M’est revenu sur ce sujet Kobé, le glaçant de l’air dans la nuit il y a de cela quelques mois à peine, le savoir de la présence proche de galeries marchandes couvertes signatures urbaines massives et l’absence de temps pour y circuler hormis un petit-déjeuner tôt au calme une seule fois. Ces avenues dures mais pas écrasantes pour le piéton comme l’est la Yasukini à Tokyo qui semblent annoncer sans sympathie particulière mais pragmatisme que “cela se passe derrière” où courrent les galeries sinon invisibles hormis des vues en traversant une ruelle perpendiculaire. Kobé m’a semblé clairement mériter de s’y arrêter quelques jours, puis de poursuivre dans la même veine à Osaka, deux villes où la texture et la densité des lieux denses sont d’un grain qui ne ressemble pas aux grains de Tokyo. Le grain urbain qui marque n’est pas statique mais vibratoire. Le je-ne-sais-quoi de l’ordre du sillage perçu en passant, entretenu par la lecture ultérieure de la carte boule de crystal  pour contemplation est le mystère moins mystérieux à force de remémoration mais où le vocabulaire échappe, et dont la traque dans sa fuite dans les coursives fait le grain de sel d’y être et de se remémorer y avoir été.
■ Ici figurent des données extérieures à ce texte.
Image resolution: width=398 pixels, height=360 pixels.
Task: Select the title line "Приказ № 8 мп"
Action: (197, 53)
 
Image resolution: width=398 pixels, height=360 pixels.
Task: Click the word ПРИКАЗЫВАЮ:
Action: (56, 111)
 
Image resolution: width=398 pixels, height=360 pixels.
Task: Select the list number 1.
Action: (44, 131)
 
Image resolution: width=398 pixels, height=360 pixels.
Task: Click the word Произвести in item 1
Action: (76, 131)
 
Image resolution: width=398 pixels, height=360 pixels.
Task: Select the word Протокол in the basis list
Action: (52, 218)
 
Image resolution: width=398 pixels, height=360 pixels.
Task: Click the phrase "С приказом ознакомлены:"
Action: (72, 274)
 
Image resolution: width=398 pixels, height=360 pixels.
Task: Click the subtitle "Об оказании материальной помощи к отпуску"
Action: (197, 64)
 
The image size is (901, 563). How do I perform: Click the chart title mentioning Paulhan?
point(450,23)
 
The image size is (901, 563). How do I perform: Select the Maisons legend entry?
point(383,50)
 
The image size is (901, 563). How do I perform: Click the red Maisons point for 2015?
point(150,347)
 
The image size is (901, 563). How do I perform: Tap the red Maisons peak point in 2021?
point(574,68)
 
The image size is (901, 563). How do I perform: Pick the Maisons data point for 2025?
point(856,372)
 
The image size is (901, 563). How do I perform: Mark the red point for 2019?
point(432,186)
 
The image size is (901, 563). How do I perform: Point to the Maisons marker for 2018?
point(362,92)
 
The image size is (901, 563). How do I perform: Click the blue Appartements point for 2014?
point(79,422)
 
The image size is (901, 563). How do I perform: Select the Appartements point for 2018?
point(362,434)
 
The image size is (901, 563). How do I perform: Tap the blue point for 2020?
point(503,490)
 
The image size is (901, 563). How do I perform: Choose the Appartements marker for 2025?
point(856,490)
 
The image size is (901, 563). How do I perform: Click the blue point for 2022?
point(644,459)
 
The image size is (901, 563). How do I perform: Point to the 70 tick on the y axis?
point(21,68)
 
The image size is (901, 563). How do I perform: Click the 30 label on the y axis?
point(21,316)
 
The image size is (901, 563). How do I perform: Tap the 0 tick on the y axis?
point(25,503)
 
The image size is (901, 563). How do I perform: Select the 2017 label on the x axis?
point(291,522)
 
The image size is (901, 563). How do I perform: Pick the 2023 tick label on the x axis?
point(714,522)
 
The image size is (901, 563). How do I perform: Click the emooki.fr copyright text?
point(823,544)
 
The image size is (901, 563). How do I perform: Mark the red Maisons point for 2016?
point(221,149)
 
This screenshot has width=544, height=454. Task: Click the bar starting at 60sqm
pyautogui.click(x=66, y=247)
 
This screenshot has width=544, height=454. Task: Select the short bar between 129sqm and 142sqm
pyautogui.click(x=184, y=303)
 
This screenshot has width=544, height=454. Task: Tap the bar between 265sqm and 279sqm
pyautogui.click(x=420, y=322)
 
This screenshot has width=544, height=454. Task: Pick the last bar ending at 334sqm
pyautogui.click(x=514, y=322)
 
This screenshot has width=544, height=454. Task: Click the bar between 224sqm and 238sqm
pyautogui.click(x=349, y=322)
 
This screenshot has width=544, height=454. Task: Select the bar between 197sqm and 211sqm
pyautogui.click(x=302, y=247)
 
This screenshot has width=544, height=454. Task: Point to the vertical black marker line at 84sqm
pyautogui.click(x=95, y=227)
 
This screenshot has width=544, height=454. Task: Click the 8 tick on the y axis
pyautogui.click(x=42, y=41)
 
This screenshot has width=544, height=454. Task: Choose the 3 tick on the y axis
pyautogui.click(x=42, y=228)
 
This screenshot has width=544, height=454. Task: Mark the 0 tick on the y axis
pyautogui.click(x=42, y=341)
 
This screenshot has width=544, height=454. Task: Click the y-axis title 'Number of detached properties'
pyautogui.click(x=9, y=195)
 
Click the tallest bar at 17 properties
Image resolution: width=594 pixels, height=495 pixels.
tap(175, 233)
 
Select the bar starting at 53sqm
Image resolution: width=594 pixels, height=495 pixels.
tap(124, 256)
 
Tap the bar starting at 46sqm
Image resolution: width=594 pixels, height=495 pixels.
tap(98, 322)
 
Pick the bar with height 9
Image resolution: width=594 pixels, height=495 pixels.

A Ningyocho, un regard sur la queue à Imahan, queue un peu autoritaire, bentos que l’on sait désormais décevants, le marchand de tofu - trois angles après - où la dame est voûtée et l’homme certainement son fils et le père absent, le marchand de poissons macérés dans du miso jaune clair délavé peu salé, échange tonique et sympathique sur l’essentiel de la technique de cuisson, l’ex-boutique d’éventails où demeure l’enseigne mais plus d’éventails, le McDo un peu ridicule dans le contexte, le pachinko, les nouveaux vastes restaurants de sushi à la luminosité blanche imposante qui exposent en panoramique ce qui s’y passe, nouvelle formule pour tenter en s’affichant, ce que le consommateur moyen ne doit pas particulièrement apprécier, les taches sombres des perpendiculaires avec le marchand de légumes que je sais être au loin mais pas de légumes aujourd’hui, les deux marchands de ningyoyaki fermés ce jour, le marchand de faïence du quotidien un peu désuet qui pare à l’essentiel, la belle boucherie avec le restaurant attenant, son escalier qui part vers on ne sait quoi de caché à la vue par un noren de toile. La tension monte du savoir que dans une heure ou moins tous ces commerces vont fermer, tension pas désagréable, elle globalisée, point focal pour se remémorer où elle a été ressenti, pour simplement faire apparaître avec une facilité déconcertante des souvenirs de tension identique à des milliers de kilomètres.


Tu vois, une longue phrase est comme une rue marchande de qualité, multiforme et sans mépris de classe, qui entretient la cadence de la marche au risque de ne pas suffisamment s’arrêter. Elle expose la vitesse de circulation, le sens du macadam, les multiples éléments solides qui font la rue et l’attention qu’elle exige. Rue qui vaille est touffue, complexe comme une longue phrase, avec des bouts joints disjoints et des petits accidents sur le plan du trottoir qui s’agit de bien négocier, de bien traverser. L’avenue à Ningyocho a grand mérite à être traversée un peu en quinquonce, à deux feux stratégiques qui ne sont pas ceux des deux extrémités, celui au niveau de l7ex-restaurant chinois rouge et l’autre qui relie des deux berges un fruitier de coin et une pâtisserie traditionnelle faisant l’autre coin. On peut de parler de berge oui c’est cela. C’est Venise un peu mais sans se mouiller.